Não há tribulação que possa


Paulo e Silas, conforme relata o Livro de Atos, levaram uma sova homérica, depois de terem libertado uma jovem escrava que tinha o “dom” de prognosticar eventos. Eram demônios que atuavam nela e Paulo sabia muito bem que, por trás de seus elogios, haviam forças das trevas agindo. Os dois servos de Deus foram presos e duramente punidos. Que tribulação terrível! Fizeram o bem e receberam o mal. Libertaram uma moça e acabaram presos. Foram justos e bons e foram tratados com rancor e crueldade. A tribulação que se abateu sobre eles teve o poder de tirar suas roupas, humilhar, prender e fazer sofrer, mas não pôde: 1) destruir a amizade entre eles. Sofreram juntos todos os incômodos da angústia. Juntos! 2) destruir a fé deles. Tribulação nenhuma pode fazer um crente deixar de ser... crente! A gente vive pela fé, não por circunstâncias. 3) impedí-los de orar.
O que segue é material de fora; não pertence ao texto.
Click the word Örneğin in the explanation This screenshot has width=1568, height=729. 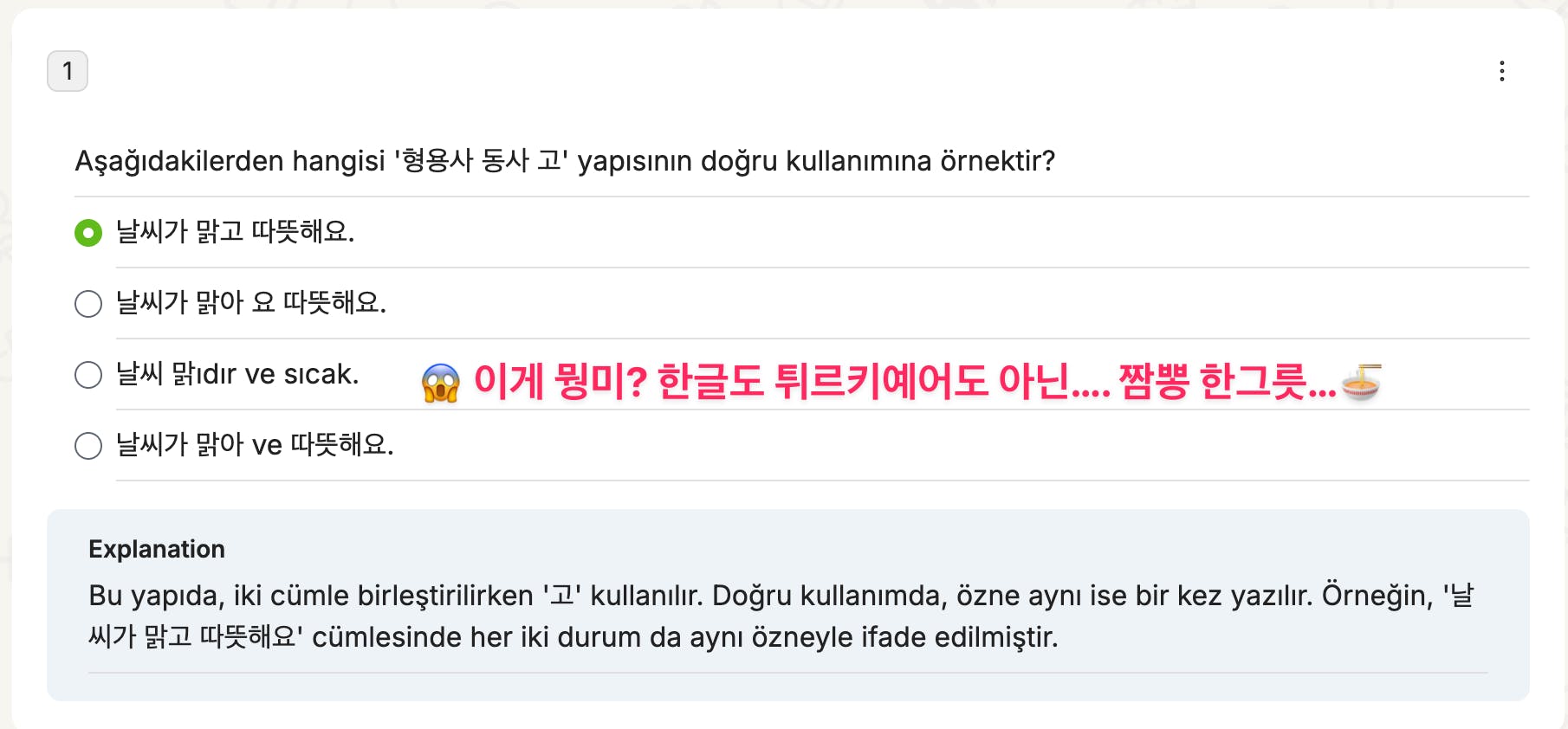click(x=1377, y=596)
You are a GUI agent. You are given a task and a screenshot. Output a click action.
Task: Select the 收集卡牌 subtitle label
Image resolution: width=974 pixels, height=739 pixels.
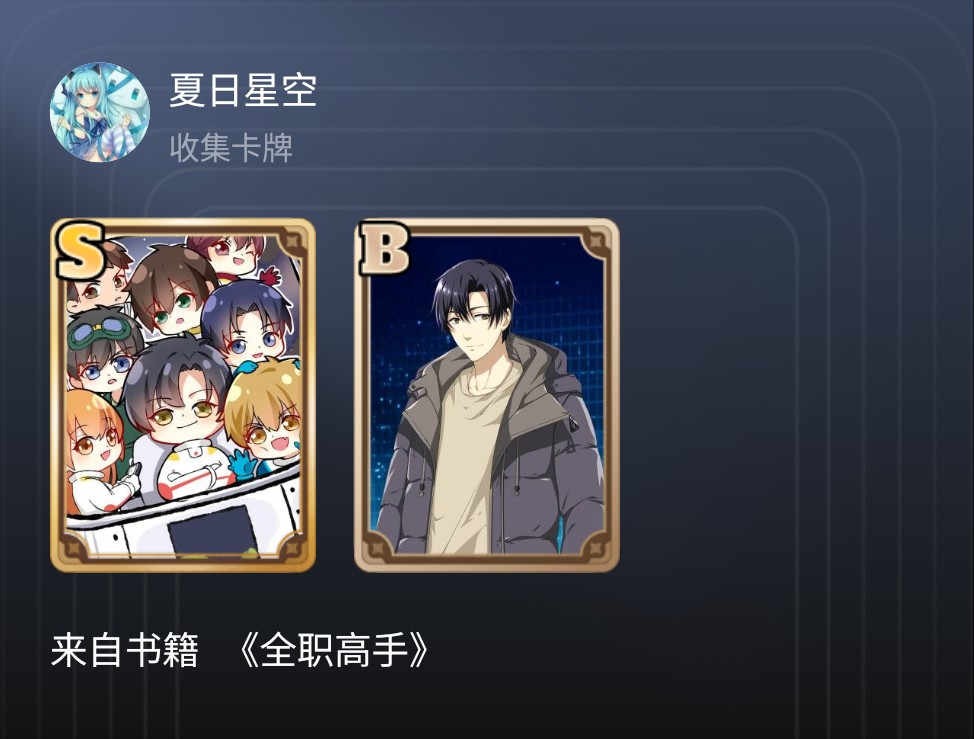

Aliás, é enfrentando grandes adversidades que os homens mais deveriam orar. 4) impedí-los de adorar. O sofrimento emudece muitos cristãos, quando não os transformam em murmuradores crônicos. Tribulação nenhuma cala o louvor de um verdadeiro filho da graça. 5) impedi-los de ser uma bênção. Nem a “maldição dos ímpios” conseguem impedir que a gente seja luz do mundo e sal da terra. Perto da meia-noite, Paulo e Silas oravam e louvavam e os companheiros de infortúnio os ouviam. Foram abençoados. Depois, batizaram o carcereiiro, sua família e seus eventuais empregados. Foram benção para quem pôs seus pés no tronco. As tribulações podem muito, mas não podem nada contra os filhos de Deus.